For this purpose, we focused on luminescent lanthanide complexes. Lanthanide (Tb³⁺ or Eu³⁺) complexes have long luminescence lifetimes of millisecond order,⁶ which enables sensitive detection by measuring only the long-lived component of luminescence (i.e. time-resolved measurement). By exploiting this capability, functional luminescent probes for various analytes including ions⁷ and enzymes⁸ have been developed,⁹ but no luminescent probes for NAD(P)H have yet been reported.

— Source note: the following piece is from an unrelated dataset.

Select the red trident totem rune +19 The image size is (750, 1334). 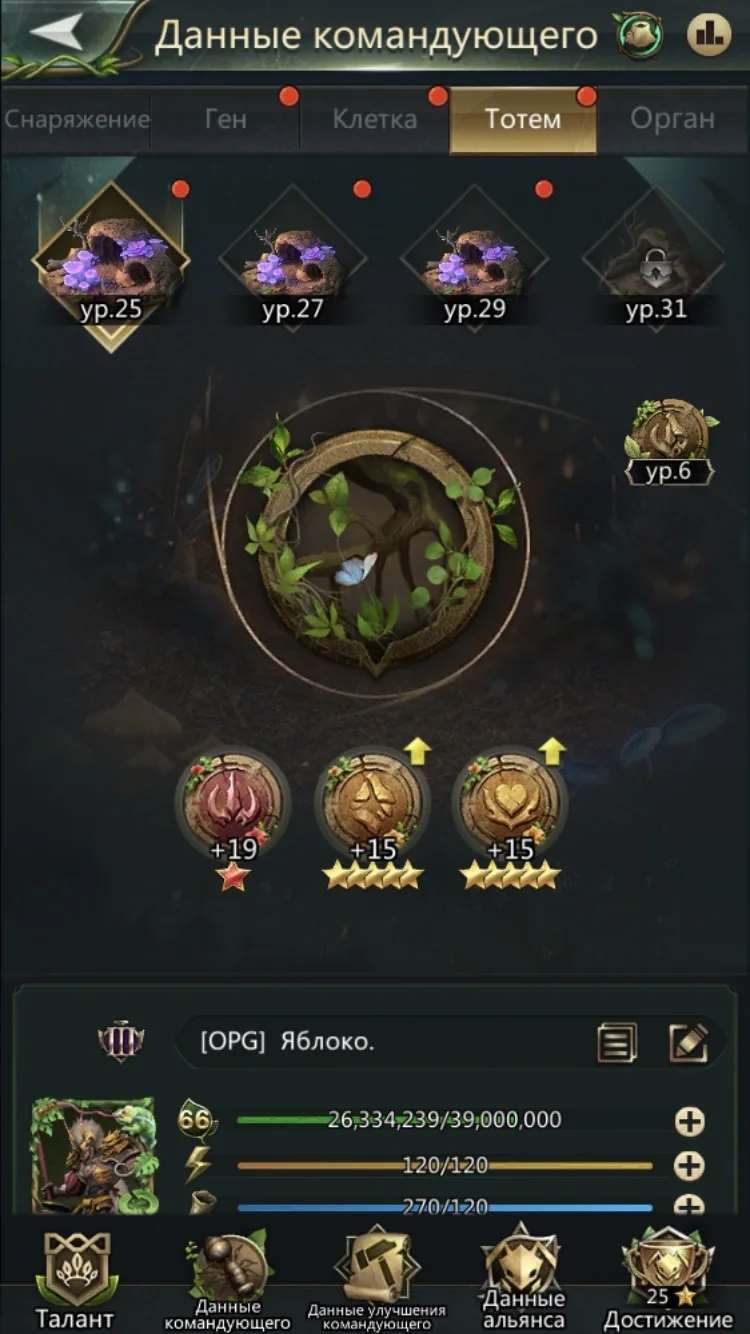pos(232,803)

Interestingly, Parker et al. recently showed that some lanthanide complexes are susceptible to dynamic quenching by a few biological reductants such as ascorbate and urate, probably via exciplex formation.^10,11 Because they were interested in the use of luminescent complexes in cells, they regarded this quenching as undesirable, with one exception,¹² and they developed complexes that were tolerant of reductants.¹⁰ However, we thought that we could make use of this kind of intermolecular quenching to develop a novel and general strategy to detect NAD(P)H-dependent enzyme activity. In principle, this should be feasible, because NAD(P)H is one of the most potent biological reductants (Table S1, ESI†), which would efficiently quench luminescence, whereas NAD(P)⁺, an oxidized form of NAD(P)H, would not. Herein, we show that Tb³⁺ complexes are indeed dynamically quenched by NAD(P)H and the magnitude of the quenching can be modulated by adjusting the overall charge of the complex (Fig. 1a). Based on this finding, we have developed a novel general luminescence intensity- and lifetime-based assay for NAD(P)H-dependent enzyme activities.

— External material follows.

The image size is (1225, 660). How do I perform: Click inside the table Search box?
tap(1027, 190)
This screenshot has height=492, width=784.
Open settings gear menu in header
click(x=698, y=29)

Fig. 1 (a) Schematic representation of the interaction of the Tb³⁺ complex and NAD(P)H. (b) Chemical structure of complexes.

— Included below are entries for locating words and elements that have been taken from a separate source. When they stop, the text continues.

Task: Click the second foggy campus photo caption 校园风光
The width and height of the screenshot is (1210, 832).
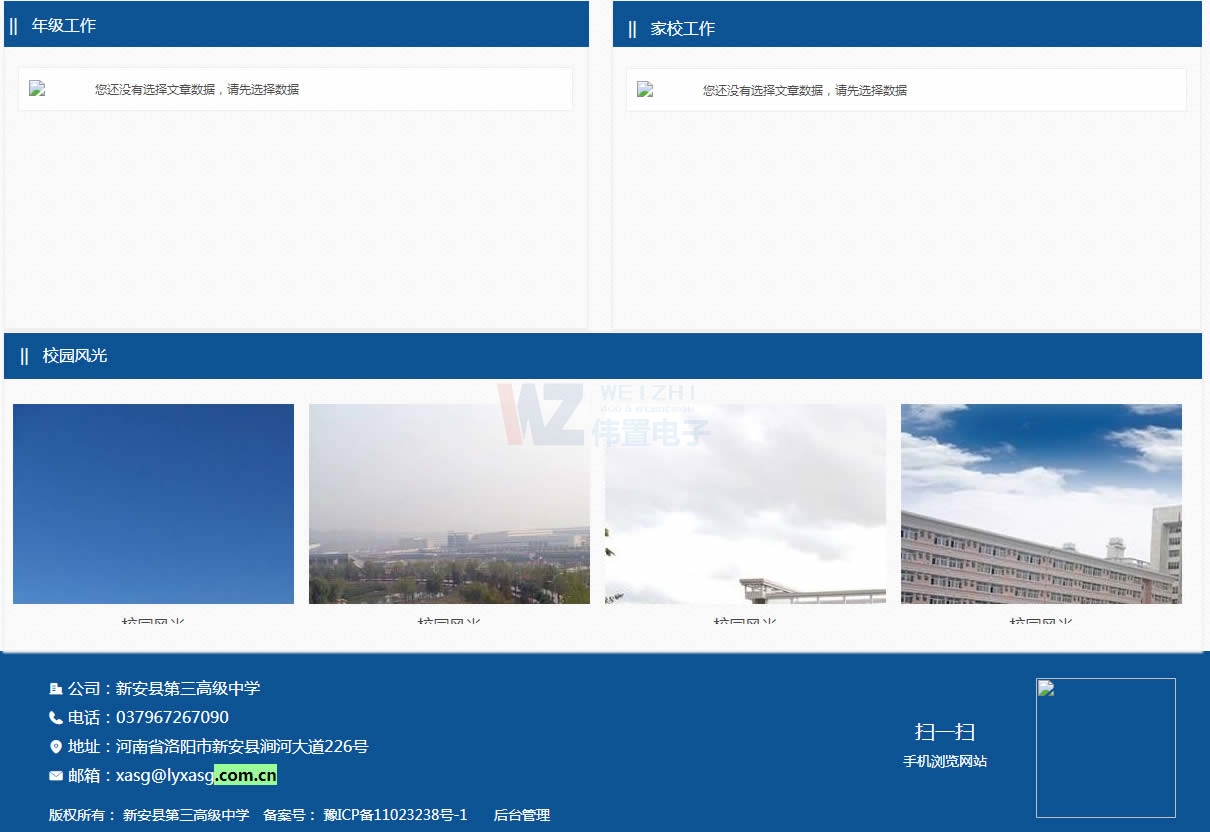Action: 448,622
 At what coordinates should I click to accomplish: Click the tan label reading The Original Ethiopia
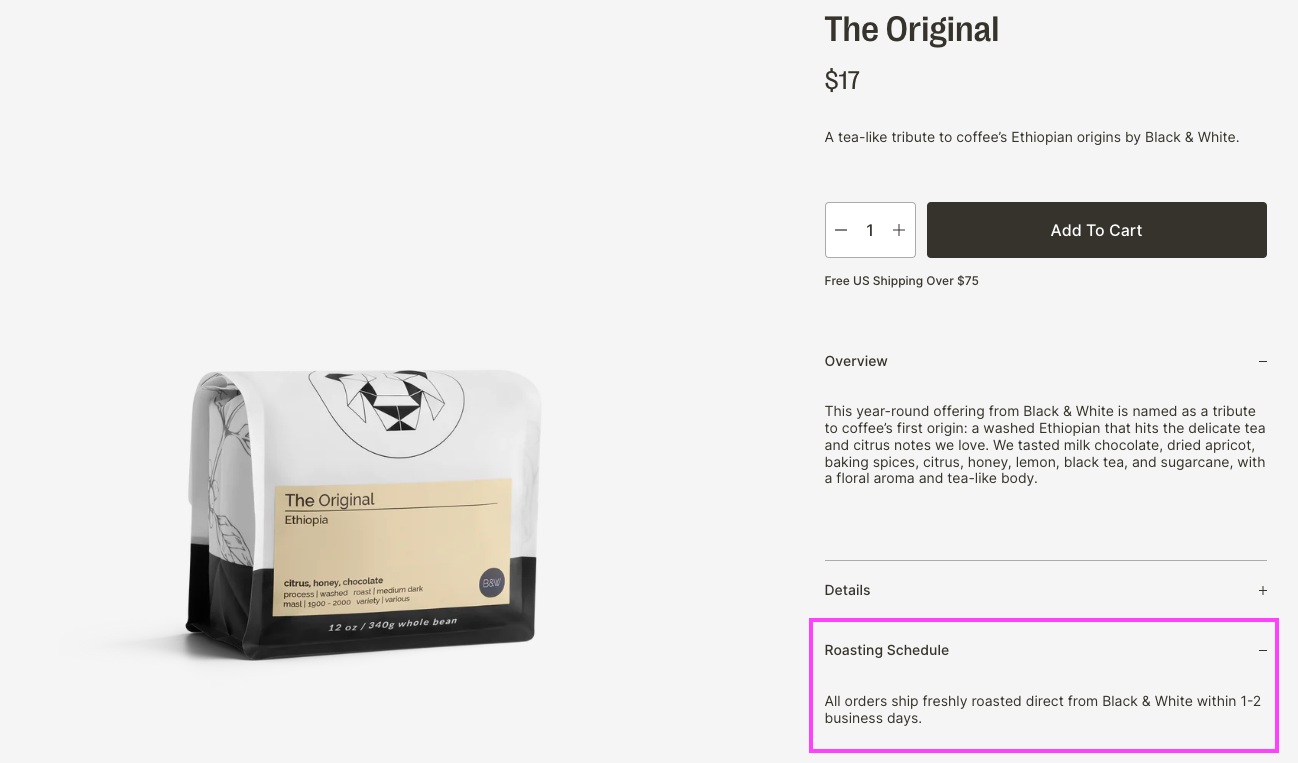[x=393, y=548]
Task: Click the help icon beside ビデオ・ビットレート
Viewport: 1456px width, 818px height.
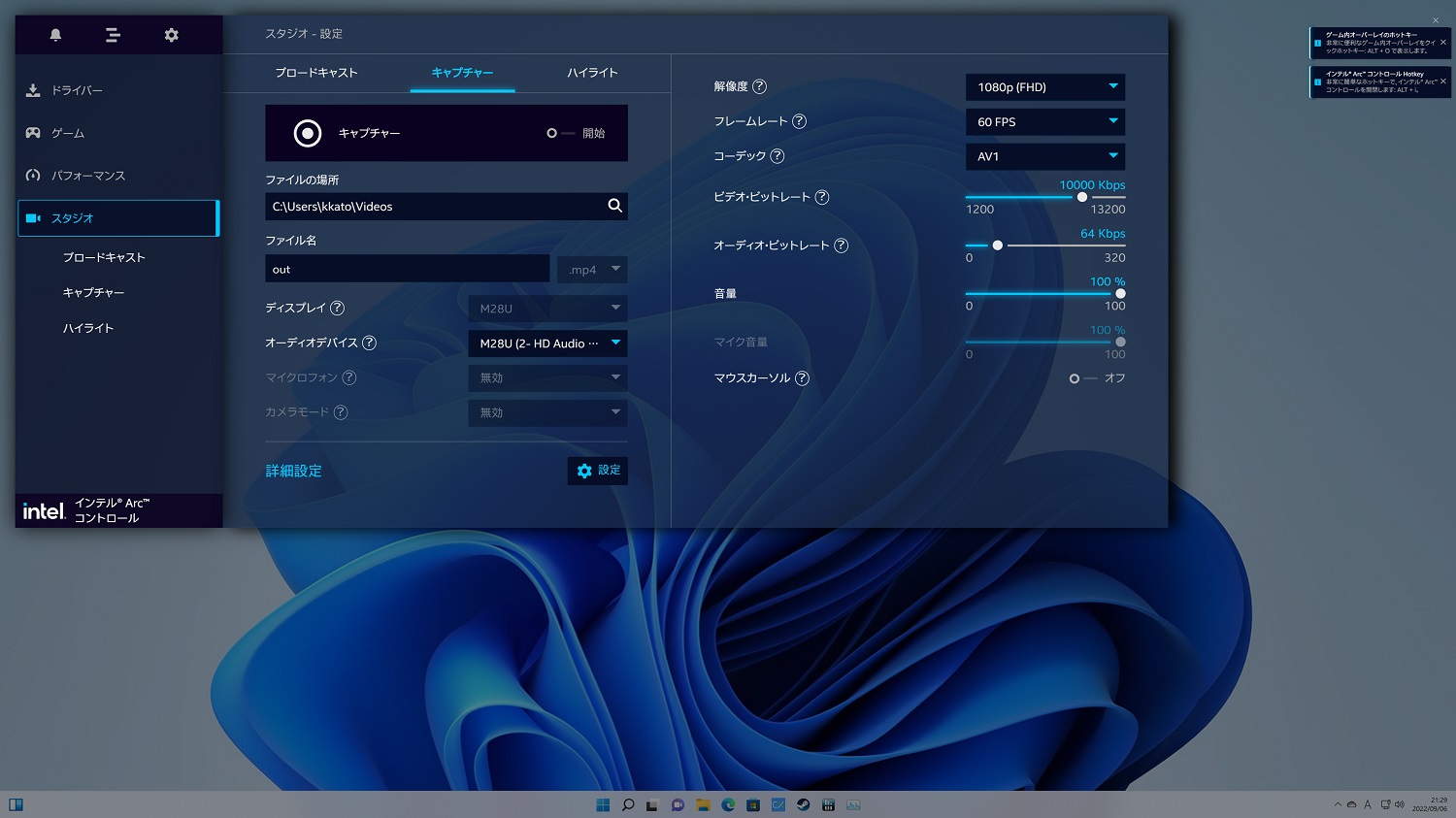Action: 822,197
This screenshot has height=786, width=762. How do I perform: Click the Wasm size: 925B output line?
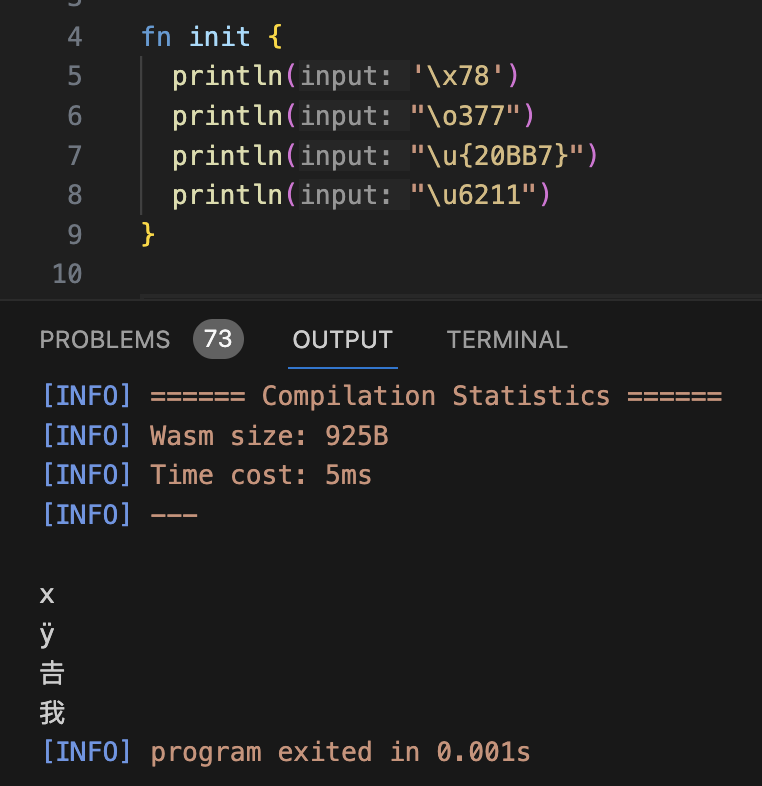click(x=268, y=436)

We first hypothesized that the efficiency of the expected quenching by NAD(P)H would depend on the structure of the chelating moiety, in particular its charge. To test this idea, we designed and synthesized three Tb³⁺ complexes with different net charges (Fig. 1b). Negatively charged NAD(P)H is expected to show greater electrostatic attraction towards a more positively charged complex, as previously reported for ATP.¹³ As a scaffold complex, we selected A3Tb, previously reported by Parker et al.,^11b,12 and prepared a series of side-chain derivatives with altered net charge, because 1,4,7,10-tetraazacyclododecane and its derivatives form kinetically and thermodynamically stable complexes with lanthanide ions.¹⁴ Three of the ring nitrogen atoms were substituted with amide and/or carboxylate groups that coordinate to Tb³⁺. Azaxanthone was used as an antenna moiety because it sensitizes Tb³⁺ with high efficiency.¹⁵ The changes in luminescence intensity and lifetime of A1Tb, the complex with the highest positive charge, upon titration of NADH are illustrated in Fig. 2. Notably, the values of both parameters were greatly decreased in the presence of as little as 1 μM NADH, and the addition of 100 μM NADH almost totally quenched the luminescence. The quenching was concentration-dependent, and the Stern–Volmer constants (K_sv) of luminescence intensity and lifetime were almost identical at low NADH concentrations (Fig. S1, ESI†), indicating that the quenching process primarily occurs in the excited state of the Tb³⁺.¹⁶ The data demonstrate that Tb³⁺ complexes with appropriate structures are indeed dynamically quenched by NADH with high efficiency. On the other hand, complexes with less positive charge and neutral charge, A2Tb and A3Tb, respectively, showed only moderate decreases in luminescence intensity and lifetime upon titration of NADH up to 100 μM (Fig. S2 and S3, ESI†).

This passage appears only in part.